** Extract provided **
>>>>
Additional information

Studies in vitro

No evidence of mutagenicity was seen in a guideline-comparable Ames test (DuPont, 1979) performed with terephthalic acid. The clastogenicity of terephthalic acid was investigated in a study using cultured peripheral human lymphocytes (Fox, 2006a). This study reports a positive result in the absence of metabolic activation; however negative results are reported in studies using sodium terephthalate (Fox, 2006b; 2007a,b), indicating that the terephthalate anion itself is not clastogenic. Findings in the study with terephthalic acid are therefore likely to be a consequence of the acidity of the test substance. The results of a mouse lymphoma assay (Riach & Willington, 1994) with the read-across substance (structural isomer) isoterephthalic acid report a weak positive response; however this was non-reproducible and was associated with marked cytotoxicity and pH changes in the culture medium. The biological significance of this effect is therefore considered to be doubtful.

Studies in vivo

No evidence of unscheduled DNA synthesis (UDS) was seen in a study in the rat liver at the limit dose of 2000 mg/kg bw (Fox, 2006c). No evidence of clastogenicity was seen in a mouse bone marrow micronucleus assay (intraperitoneal dosing) at dose levels sufficient to cause toxicity (Gudi & Krsmanovic, 2001).

Although the results of the studies in mammalian cells in vitro are not universally negative, the positive or equivocal findings seen in some assays are considered likely to be due to pH changes caused by the acidic nature of the test substance (terephthalic acid or isophthalic acid) are associated with marked toxicity. The clear negative results in the two higher tier assays in vivo demonstrate that the substance is not genotoxic.
<<<<
** Dataset **
>>>>
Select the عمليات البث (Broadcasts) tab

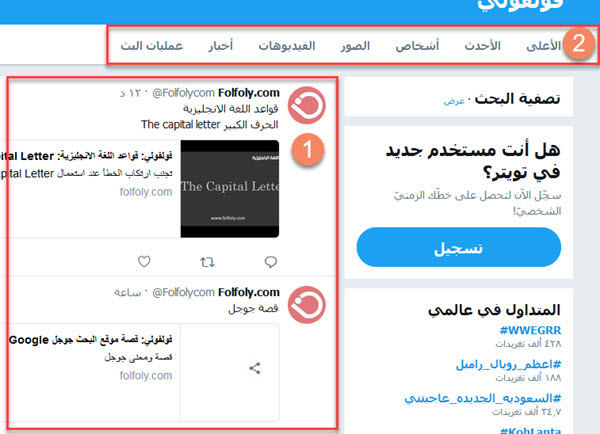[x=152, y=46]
<<<<
>>>>
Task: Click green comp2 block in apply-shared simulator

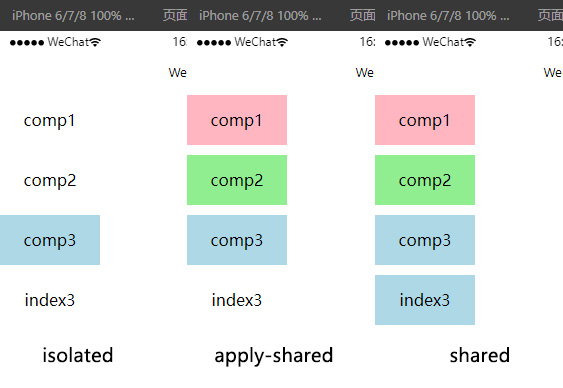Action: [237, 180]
<<<<
** Task directions **
Please resume the summary on terephthalic acid genotoxicity studies, carrying it on from its last sentence.

** The answer **
COM opinion

The available data on the genetic toxicity of terephthalic acid has also been reviewed by the independent UK Government Committee on Mutagenicity (COM). The COM concluded, on the basis of the data available, that the two in vivo studies of genotoxicity performed with terephthalic acid were adequate and negative, and indicated that terephthalic acid is not an in vivo mutagen. The COM further concluded that the available evidence supported their previous conclusion of a non-genotoxic mechanism for the bladder tumours seen in the rat carcinogenicity study.


Justification for selection of genetic toxicity endpoint
A weight of evidence approach is taken to this endpoint; there is no single key study.

Short description of key information:
An Ames test is available for terephthalic acid. Studies of clastogenicity in mammalian cells (cultured human lymphocytes) in vitro are available for terephthalic acid and its sodium salt. A study of mammalian cell mutagenicity (mouse lymphoma assay) is available for the structural isomer isophthalic acid.

Endpoint Conclusion: No adverse effect observed (negative)

Justification for classification or non-classification

Terepthalic acid is not classified for genotoxicity under CLP, based on the negative results in studies in vivo.